Communiqué de presse
Washington, DC — La Commission interaméricaine des droits de l'homme (CIDH) publie aujourd'hui son troisième Rapport sur la situation des personnes défenseuses des droits humains dans les Amériques. Ce rapport fournit des informations mises à jour sur les progrès et les défis en matière de garantie des droits des personnes défenseuses, sur la base des observations formulées dans les rapports régionaux de 2011 et 2006.

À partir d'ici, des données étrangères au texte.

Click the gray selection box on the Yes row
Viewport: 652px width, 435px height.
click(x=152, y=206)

Plus de treize ans après la publication du deuxième rapport sur la situation des personnes défenseuses dans les Amériques, la Commission constate avec préoccupation que celles qui défendent les droits humains continuent de le faire dans un environnement hostile où leur vie et leur intégrité personnelle sont constamment menacées.
La CIDH attire également l'attention sur la situation particulièrement dangereuse dans laquelle se trouvent les personnes défenseuses de la terre, du territoire et de l'environnement, ainsi que les dirigeants autochtones et d'ascendance africaine. Elle analyse également les risques spécifiques auxquels sont confrontées les femmes défenseuses et les personnes LGBTI en raison de l'intersection entre leur genre, leur identité ou leur orientation sexuelle et leur activisme, et observe les risques inhérents à la défense des personnes en situation de mobilité humaine.

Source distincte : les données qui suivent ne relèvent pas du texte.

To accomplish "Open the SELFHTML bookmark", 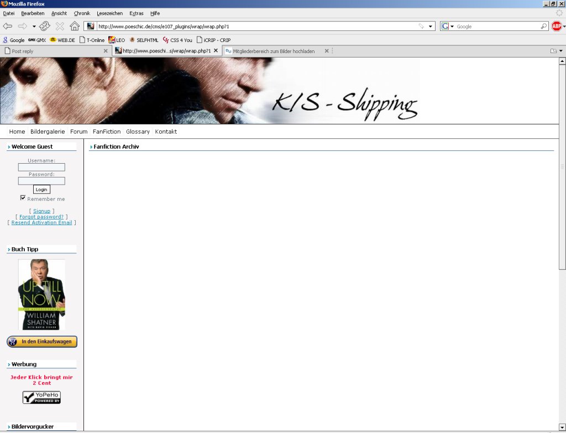I will point(140,40).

Dans ce rapport, la Commission analyse pour la première fois la situation spécifique des personnes qui recherchent des personnes disparues et des personnes défenseuses dans des affaires liées à la mémoire, à la vérité et à la justice, ainsi que celles qui sont engagées dans la défense des droits sexuels et reproductifs.

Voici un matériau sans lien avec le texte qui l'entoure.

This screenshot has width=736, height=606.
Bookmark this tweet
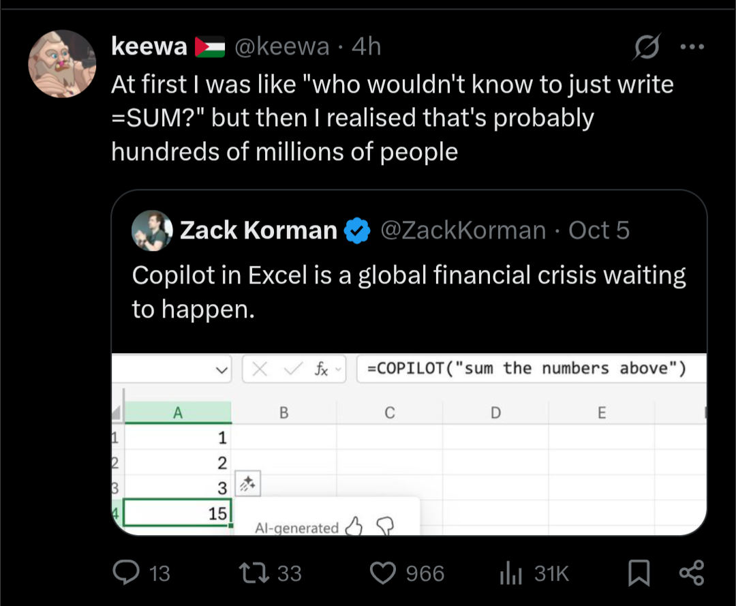tap(638, 573)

Le document met en évidence la persistance de niveaux inquiétants de violence à l'encontre de ces groupes. Les risques vont des campagnes de dénigrement et des discours stigmatisants aux menaces, aux atteintes à leur vie et à leur intégrité, aux assassinats et aux disparitions. Malgré la gravité de ces faits, les crimes contre les personnes défenseuses demeurent largement impunis.
La criminalisation reste une pratique courante de la part d'acteurs étatiques et non étatiques pour entraver leur travail, ce qui a même conduit à l'exil forcé de nombreuses de ces personnes, ce qui constitue une forme de répression ayant un impact grave sur l'exercice du droit de défendre les droits.
La défense des droits humains se déroule dans un espace civique de plus en plus restreint, ce qui se traduit par des interventions et des surveillances illégales. En outre, des cadres législatifs ou administratifs ont été adoptés qui imposeraient aux organisations de la société civile des systèmes d'inscription plus stricts, limiteraient leurs domaines d'action et contrôleraient de manière disproportionnée leur financement, ce qui pourrait avoir des répercussions sur le droit d'association.
Par ailleurs, le rapport analyse les obligations des États au regard des normes interaméricaines en la matière et les mesures qui ont été adoptées pour les respecter, ainsi que les défis qui persistent. La Commission apprécie les efforts déployés par certains États de la région pour progresser dans ce sens, notamment par la création de mécanismes nationaux de protection, la volonté de se conformer aux mesures conservatoires émises par la CIDH et la mise en place de parquets spécialisés dans les enquêtes sur les crimes commis contre les personnes défenseuses.
Toutefois, la CIDH observe que certains défis persistent, tels que les faiblesses dans le fonctionnement adéquat des mécanismes nationaux de protection des personnes défenseuses, l'octroi de mesures de protection qui ne sont pas adaptées aux risques, et l'absence de progrès dans les enquêtes sur les crimes commis contre les personnes défenseuses, ce qui se traduit par des taux d'impunité élevés.
Dans son rapport, la CIDH présente un ensemble de recommandations aux États de la région afin de renforcer leurs efforts pour protéger et garantir les droits des personnes défenseuses, parmi lesquelles figurent notamment : l'élaboration de politiques publiques globales visant à protéger et à garantir les droits de personnes qui défendent les droits ; l'octroi de mesures de protection adéquates et efficaces, avec une approche différenciée et intersectionnelle, pour les personnes en situation de risque ; la poursuite des enquêtes sur les crimes commis contre ces personnes et la sanction de personnes responsables ; la prévention de la criminalisation et la révision, l'ajustement et/ou l'abrogation des dispositions pénales ou des cadres normatifs contraires au principe de légalité, qui sont fréquemment utilisés à cette fin.
Il est essentiel que les États adoptent et/ou renforcent les mesures nécessaires pour garantir que les personnes engagées dans la défense des droits humains puissent le faire dans un environnement exempt de toute forme de menace ou d'intimidation. La reconnaissance de l'importance du rôle que jouent les personne défenseuses dans toute société démocratique dépend en fin de compte de la détermination et de l'engagement des États à tous les niveaux et dans toutes les branches du pouvoir.
La CIDH est un organe principal et autonome de l'Organisation des États Américains (OEA) dont le mandat émane de la Charte de l'OEA et de la Convention américaine relative aux droits de l'homme. La Commission interaméricaine a pour mandat de promouvoir le respect et la défense des droits de l'homme et de servir, dans ce domaine, d'organe consultatif de l'OEA. La CIDH est composée de sept membres indépendants, élus à titre personnel par l'Assemblée générale de l'OEA et qui ne représentent pas leurs pays d'origine ou de résidence.